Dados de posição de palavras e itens

* * * * * * * * *

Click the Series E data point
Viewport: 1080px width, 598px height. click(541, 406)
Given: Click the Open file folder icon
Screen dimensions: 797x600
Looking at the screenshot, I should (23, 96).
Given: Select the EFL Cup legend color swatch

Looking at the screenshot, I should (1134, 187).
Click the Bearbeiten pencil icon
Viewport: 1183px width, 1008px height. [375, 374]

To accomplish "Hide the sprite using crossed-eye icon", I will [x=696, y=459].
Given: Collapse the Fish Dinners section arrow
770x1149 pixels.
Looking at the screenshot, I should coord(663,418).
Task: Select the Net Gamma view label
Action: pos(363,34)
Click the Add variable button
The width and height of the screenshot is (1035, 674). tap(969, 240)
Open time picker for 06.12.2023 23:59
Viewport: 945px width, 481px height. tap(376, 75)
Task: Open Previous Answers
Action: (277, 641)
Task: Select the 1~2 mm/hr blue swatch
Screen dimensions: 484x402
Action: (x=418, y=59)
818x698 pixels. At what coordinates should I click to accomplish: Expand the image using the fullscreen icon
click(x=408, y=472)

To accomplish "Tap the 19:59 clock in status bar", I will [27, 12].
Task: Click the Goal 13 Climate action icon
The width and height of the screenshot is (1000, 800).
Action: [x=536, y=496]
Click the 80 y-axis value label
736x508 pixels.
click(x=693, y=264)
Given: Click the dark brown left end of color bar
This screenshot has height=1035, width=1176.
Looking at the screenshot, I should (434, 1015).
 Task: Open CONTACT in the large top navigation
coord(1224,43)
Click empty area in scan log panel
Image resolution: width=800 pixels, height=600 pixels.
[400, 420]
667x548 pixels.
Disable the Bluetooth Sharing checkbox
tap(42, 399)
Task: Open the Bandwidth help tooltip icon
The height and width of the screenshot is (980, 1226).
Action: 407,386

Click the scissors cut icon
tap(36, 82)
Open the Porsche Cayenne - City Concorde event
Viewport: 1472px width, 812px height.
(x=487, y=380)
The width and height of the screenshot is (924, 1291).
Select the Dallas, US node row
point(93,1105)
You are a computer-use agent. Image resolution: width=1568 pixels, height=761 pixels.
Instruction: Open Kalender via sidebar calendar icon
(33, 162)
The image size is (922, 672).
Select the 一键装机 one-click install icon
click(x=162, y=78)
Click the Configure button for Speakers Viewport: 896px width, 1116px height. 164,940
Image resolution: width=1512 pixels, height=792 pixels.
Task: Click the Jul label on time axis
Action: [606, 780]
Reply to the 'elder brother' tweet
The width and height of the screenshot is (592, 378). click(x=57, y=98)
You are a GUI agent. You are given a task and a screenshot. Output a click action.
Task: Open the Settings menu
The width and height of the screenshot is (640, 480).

* * * * * * * * *

Troque "Given" por "Instruction" nas linhas que vão do início até a linha que contém "will [x=696, y=459].", inclusive, e reescreva somente essas linhas, sem mudar mais nada.

### RESPOSTA CORRETA
Click the Series E data point
Viewport: 1080px width, 598px height. click(541, 406)
Instruction: Click the Open file folder icon
Screen dimensions: 797x600
Looking at the screenshot, I should (23, 96).
Instruction: Select the EFL Cup legend color swatch

Looking at the screenshot, I should (1134, 187).
Click the Bearbeiten pencil icon
Viewport: 1183px width, 1008px height. [375, 374]

To accomplish "Hide the sprite using crossed-eye icon", I will [x=696, y=459].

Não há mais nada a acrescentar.